I have not seen if UNO has a +/- stat for games, I know North Dakota State does (just sayin’), but the second to last home game of the year against IPFW, I cannot stress to you how important she was in that game.  If there was a +/- stat, I am pretty sure the Mavs would have been up 15 points whenever she was on the court.  There was a stretch in the second half when she was on the bench where IPFW had dwindled down UNO’s lead to one possession, and I was thinking to myself – Where the Heck is Robson?  Then what do you know, Robson comes into the game, and controls everything to a point to where the Mavs get back up by a few possessions.

She scored 15 points that game, and most of it were free throws as IPFW was fouling to try and get back into the game, but I swear she was capable of scoring much more.  No matter what guard got on Robson, she would break that player down, IPFW could not stay in front of her.  I was sitting next to some older gentlemen, who I assume were former UNO players, and every time Robson would break down their defender they would just laugh and cry out, “they have no chance at guarding her.”  She would get by, and find the open player, or bring it back up to the top of the key so the Mavs could set something else up.  You could tell that she had that game completely under control.  While on the bench, the team was talking less, the defense was breaking down.  It is not like they just muted themselves, I am just saying that while Robson was on the court, you could clearly hear the players better and more frequently.  Taijhe Kelly was probably the second most talkative on defense, calling out whatever she saw.  Not saying no one else was talking, those were just the two players that were clearly keeping up the talk.  When Robson was on the bench, she was like a undergraduate coach, yelling whatever she could out to players, scolding them for mistakes.  Scolding may be the wrong word, from everything I have seen, Robson does not have a mean bone in her body.  I have not seen a college player (in person) take over an entire game without the need of scoring since Tyler McKinney at Creighton.  Also, just a little bit ago when I shot out some numbers about Shaw, after Robson’s sophomore year, she is 16th in program history in assists.
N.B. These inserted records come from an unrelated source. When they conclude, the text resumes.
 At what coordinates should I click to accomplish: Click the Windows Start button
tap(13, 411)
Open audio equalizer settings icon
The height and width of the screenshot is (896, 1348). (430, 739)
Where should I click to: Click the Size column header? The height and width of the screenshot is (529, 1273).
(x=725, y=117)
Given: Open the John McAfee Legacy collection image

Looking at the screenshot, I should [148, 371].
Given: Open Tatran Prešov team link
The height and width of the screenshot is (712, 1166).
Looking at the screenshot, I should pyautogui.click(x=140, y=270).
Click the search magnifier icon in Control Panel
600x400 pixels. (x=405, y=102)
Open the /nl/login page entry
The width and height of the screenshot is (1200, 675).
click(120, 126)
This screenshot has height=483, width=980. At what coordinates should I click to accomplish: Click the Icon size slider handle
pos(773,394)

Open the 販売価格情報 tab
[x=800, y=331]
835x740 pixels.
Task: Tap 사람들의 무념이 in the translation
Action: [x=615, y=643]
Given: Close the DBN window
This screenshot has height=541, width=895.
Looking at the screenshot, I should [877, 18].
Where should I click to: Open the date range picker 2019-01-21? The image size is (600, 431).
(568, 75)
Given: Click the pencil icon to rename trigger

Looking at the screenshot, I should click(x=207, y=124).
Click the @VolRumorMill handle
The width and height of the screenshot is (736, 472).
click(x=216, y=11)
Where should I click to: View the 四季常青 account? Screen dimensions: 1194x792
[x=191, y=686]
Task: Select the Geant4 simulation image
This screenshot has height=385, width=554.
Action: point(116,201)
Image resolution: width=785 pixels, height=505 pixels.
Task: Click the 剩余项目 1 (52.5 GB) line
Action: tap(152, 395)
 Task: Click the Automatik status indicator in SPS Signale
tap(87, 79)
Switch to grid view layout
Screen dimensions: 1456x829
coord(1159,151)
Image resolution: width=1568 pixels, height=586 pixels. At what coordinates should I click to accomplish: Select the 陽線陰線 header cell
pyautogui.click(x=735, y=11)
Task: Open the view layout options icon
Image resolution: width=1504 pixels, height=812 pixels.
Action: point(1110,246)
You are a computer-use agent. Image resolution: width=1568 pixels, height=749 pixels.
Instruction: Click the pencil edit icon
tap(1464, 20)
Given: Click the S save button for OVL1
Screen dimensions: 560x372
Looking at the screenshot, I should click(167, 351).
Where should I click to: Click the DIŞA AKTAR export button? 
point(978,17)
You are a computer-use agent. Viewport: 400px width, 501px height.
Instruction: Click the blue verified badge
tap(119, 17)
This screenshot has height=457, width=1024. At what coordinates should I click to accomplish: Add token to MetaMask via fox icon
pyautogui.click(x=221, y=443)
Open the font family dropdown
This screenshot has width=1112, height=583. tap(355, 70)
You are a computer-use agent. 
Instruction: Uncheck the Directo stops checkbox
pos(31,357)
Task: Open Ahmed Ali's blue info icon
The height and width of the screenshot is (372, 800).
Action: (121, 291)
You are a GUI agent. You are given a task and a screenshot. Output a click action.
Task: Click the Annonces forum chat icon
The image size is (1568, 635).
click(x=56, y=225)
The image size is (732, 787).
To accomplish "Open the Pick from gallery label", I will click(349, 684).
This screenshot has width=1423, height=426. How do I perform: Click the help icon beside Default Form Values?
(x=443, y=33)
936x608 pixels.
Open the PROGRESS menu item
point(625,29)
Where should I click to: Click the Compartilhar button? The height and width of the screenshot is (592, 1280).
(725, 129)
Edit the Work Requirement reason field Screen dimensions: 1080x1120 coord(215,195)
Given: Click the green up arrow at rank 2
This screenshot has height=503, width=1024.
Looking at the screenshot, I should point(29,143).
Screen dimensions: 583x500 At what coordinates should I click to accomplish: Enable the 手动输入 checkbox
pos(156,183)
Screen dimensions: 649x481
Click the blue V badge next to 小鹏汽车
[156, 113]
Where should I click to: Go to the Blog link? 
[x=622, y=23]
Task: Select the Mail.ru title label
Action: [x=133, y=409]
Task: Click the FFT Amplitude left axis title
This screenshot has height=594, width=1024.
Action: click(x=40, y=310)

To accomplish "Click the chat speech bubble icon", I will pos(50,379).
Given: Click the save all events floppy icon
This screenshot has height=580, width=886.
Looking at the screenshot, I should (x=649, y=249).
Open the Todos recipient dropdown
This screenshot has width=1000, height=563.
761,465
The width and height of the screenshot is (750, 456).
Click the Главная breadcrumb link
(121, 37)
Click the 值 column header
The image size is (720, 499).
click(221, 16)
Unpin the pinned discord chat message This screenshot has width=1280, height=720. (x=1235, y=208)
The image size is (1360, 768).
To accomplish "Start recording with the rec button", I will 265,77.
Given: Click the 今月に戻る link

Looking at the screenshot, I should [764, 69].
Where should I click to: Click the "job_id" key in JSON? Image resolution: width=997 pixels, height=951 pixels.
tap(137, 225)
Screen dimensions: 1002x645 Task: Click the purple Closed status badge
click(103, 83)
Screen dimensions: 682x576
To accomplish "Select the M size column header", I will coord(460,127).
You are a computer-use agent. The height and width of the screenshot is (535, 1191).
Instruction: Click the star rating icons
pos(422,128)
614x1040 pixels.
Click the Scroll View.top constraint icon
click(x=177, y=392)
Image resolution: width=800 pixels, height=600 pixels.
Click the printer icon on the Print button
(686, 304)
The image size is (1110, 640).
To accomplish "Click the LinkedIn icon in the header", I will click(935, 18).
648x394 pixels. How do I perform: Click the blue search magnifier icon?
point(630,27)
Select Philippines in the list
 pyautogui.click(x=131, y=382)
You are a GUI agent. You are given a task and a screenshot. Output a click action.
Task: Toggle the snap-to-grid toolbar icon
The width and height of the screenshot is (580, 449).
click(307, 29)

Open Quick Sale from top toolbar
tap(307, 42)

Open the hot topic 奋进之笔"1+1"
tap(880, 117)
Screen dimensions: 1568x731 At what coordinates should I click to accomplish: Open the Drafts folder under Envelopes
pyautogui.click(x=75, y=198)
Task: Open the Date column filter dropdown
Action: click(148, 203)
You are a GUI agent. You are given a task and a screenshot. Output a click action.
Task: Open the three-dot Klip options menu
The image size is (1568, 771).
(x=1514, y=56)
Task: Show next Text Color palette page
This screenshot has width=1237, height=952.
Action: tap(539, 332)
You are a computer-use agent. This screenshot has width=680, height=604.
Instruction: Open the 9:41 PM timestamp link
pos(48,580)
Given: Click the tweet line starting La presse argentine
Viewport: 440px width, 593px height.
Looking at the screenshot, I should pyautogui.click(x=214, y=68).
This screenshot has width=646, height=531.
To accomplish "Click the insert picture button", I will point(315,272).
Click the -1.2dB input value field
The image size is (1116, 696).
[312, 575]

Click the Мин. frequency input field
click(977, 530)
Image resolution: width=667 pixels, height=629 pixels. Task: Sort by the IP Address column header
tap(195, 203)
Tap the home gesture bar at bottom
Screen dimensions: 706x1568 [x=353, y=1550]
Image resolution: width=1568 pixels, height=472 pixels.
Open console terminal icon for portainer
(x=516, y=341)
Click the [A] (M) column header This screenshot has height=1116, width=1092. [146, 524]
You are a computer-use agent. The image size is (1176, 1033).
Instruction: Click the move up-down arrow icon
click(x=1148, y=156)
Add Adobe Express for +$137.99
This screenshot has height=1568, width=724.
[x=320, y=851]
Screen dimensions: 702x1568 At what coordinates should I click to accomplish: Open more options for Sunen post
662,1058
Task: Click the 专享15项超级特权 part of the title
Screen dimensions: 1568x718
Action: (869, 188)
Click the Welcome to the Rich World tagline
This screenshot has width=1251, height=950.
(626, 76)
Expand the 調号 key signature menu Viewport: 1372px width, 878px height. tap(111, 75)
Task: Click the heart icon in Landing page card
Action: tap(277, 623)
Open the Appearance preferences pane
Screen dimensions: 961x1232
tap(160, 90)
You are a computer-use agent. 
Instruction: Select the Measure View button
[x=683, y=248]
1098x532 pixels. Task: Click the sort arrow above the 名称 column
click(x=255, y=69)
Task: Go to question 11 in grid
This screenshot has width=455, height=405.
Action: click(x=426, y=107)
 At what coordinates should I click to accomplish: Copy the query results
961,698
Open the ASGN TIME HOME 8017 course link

So you take Robson and Shaw, you have Davenport coming off screens as the three point specialist, Vanessa Barajas as the rim protector, add transfer Marissa Preston to the crew, as well as incoming freshman Caroline Hogue, who is apparently a block specialist herself, and you have the recipe for a quality basketball team.  So there is some hope for this improving basketball team that showed promise down the stretch of transition, and we know anything could happen, like (this is where some hypothetical situation is mentioned, something so horrifying, you vomit and crap yourself and cry out “no player deserves that”).  Add that in with a committed coaching staff, and athletic administration that wants to put in their support, and you have a girls team that can climb the standings in the conference. and who knows what the limits are.